# TASK DESCRIPTION
Print, exactly as written, every line from the first line of the records below through the line containing "Click the download", and nothing further.
::::
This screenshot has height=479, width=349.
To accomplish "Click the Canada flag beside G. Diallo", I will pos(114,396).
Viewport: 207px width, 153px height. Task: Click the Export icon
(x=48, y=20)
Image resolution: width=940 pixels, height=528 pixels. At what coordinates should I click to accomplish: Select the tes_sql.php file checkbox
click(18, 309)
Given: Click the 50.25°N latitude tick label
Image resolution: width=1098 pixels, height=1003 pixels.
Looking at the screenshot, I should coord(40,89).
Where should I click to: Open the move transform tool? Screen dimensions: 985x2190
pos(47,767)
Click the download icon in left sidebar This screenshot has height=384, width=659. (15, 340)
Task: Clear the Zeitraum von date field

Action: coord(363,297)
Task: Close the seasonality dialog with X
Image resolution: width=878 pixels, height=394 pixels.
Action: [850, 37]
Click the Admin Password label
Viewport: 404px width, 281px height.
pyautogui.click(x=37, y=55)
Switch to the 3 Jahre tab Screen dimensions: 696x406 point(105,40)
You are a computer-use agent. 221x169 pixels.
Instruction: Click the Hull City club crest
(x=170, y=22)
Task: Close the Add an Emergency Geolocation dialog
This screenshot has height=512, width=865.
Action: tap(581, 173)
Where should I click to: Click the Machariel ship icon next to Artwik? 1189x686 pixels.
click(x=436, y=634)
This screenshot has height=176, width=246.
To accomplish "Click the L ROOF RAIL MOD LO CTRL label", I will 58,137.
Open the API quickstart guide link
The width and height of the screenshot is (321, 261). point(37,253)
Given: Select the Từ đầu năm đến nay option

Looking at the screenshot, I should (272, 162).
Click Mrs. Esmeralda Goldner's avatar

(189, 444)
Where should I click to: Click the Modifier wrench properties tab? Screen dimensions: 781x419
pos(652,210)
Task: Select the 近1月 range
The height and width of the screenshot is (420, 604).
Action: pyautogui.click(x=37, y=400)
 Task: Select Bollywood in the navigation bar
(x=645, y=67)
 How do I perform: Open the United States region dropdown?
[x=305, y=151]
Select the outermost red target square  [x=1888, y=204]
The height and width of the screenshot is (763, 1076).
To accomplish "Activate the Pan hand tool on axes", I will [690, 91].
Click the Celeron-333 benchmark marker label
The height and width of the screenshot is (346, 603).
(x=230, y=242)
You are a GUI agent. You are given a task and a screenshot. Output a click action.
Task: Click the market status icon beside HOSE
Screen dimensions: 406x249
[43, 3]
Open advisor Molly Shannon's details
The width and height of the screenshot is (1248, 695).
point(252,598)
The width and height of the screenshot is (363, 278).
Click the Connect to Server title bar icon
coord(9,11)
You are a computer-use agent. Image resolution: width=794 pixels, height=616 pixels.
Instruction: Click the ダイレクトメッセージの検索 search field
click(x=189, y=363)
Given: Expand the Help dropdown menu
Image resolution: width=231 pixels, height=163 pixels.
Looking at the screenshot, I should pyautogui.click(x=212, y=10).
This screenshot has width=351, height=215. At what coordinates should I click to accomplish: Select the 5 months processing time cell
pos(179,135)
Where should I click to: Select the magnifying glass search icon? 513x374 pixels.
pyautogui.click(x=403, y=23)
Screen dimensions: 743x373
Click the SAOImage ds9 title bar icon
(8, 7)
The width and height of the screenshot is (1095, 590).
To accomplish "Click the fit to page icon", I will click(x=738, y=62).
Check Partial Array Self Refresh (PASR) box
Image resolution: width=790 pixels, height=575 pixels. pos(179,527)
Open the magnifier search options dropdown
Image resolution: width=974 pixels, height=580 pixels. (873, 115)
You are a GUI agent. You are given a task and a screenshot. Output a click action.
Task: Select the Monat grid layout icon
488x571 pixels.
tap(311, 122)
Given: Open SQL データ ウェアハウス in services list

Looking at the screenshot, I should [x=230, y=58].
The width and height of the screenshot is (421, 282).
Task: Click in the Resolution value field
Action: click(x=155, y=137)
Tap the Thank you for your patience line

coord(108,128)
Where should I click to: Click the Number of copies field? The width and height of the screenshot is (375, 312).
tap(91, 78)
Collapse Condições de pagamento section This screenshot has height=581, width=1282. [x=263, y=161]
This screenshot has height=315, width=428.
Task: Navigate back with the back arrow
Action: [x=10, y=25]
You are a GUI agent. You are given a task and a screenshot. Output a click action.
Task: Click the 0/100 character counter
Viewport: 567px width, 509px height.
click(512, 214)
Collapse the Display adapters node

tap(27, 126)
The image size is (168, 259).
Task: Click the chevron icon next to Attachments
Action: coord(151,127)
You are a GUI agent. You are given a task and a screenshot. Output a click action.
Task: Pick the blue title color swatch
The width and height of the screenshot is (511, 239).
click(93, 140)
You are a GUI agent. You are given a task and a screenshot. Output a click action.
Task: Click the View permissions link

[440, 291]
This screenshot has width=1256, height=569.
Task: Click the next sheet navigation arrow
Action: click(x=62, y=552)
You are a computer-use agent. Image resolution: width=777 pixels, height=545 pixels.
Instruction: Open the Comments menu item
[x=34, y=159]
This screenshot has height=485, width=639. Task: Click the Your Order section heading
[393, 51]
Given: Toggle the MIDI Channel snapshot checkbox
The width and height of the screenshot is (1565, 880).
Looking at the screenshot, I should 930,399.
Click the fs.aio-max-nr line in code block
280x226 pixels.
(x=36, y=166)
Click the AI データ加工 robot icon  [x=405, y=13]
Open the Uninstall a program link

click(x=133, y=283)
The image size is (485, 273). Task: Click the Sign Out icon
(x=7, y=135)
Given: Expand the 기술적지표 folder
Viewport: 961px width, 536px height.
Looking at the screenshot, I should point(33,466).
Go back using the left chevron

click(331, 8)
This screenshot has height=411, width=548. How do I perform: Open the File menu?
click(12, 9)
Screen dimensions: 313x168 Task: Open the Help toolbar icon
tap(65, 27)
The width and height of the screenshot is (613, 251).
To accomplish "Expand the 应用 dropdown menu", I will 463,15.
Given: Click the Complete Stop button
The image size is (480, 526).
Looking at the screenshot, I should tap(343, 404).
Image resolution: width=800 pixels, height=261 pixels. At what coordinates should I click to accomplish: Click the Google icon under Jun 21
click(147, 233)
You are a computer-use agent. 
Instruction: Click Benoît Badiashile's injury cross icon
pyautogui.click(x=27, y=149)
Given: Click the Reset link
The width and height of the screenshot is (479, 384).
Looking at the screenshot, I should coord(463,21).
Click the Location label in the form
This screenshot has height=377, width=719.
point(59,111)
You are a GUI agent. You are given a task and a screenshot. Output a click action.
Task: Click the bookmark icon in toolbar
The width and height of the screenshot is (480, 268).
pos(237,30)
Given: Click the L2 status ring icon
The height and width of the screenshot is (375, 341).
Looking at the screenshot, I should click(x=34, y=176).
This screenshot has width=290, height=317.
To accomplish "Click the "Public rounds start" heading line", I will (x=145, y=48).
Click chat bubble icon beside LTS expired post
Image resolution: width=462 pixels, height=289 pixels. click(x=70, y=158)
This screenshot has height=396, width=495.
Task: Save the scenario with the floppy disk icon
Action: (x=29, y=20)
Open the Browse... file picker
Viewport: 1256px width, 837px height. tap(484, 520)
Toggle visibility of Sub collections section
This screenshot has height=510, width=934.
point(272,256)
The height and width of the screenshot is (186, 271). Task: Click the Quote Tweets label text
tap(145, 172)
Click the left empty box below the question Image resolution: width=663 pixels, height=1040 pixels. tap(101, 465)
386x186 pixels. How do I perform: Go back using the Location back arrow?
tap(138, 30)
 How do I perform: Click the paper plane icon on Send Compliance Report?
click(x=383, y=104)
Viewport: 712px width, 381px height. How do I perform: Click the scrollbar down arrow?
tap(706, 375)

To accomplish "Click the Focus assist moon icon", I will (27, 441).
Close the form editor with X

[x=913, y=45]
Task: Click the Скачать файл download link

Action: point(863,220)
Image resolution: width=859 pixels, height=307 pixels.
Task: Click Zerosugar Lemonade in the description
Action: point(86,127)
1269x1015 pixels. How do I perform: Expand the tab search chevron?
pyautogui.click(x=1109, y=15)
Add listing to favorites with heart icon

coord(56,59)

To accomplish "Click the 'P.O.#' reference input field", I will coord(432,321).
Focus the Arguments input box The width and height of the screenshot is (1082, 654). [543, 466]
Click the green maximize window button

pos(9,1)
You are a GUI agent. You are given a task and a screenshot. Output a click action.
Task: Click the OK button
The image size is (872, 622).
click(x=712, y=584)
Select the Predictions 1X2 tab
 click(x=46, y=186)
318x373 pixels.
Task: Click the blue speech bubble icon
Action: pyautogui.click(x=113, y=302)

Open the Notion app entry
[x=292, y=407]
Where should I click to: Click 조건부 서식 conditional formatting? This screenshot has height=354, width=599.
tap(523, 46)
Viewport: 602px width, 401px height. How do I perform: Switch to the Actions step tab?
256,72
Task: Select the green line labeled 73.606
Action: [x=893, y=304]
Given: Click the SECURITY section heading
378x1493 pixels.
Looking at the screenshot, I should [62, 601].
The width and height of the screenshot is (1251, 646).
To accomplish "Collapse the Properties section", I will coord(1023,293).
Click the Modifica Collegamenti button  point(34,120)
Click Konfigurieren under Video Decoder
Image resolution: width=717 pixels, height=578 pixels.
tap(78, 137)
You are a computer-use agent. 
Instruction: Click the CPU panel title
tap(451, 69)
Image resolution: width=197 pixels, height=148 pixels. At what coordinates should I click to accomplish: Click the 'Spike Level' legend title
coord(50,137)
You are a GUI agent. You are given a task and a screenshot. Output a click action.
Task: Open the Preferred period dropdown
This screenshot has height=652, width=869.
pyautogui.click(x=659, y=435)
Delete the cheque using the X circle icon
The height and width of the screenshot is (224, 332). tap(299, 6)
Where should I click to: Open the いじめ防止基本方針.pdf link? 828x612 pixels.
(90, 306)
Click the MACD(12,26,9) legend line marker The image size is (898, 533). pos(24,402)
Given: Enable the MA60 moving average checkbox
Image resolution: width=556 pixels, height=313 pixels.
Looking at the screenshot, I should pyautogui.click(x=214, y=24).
::::
# RESPONSE TO THIS EXERCISE
This screenshot has height=479, width=349.
To accomplish "Click the Canada flag beside G. Diallo", I will pos(114,396).
Viewport: 207px width, 153px height. Task: Click the Export icon
(x=48, y=20)
Image resolution: width=940 pixels, height=528 pixels. At what coordinates should I click to accomplish: Select the tes_sql.php file checkbox
click(18, 309)
Given: Click the 50.25°N latitude tick label
Image resolution: width=1098 pixels, height=1003 pixels.
Looking at the screenshot, I should coord(40,89).
Where should I click to: Open the move transform tool? Screen dimensions: 985x2190
pos(47,767)
Click the download icon in left sidebar This screenshot has height=384, width=659. (15, 340)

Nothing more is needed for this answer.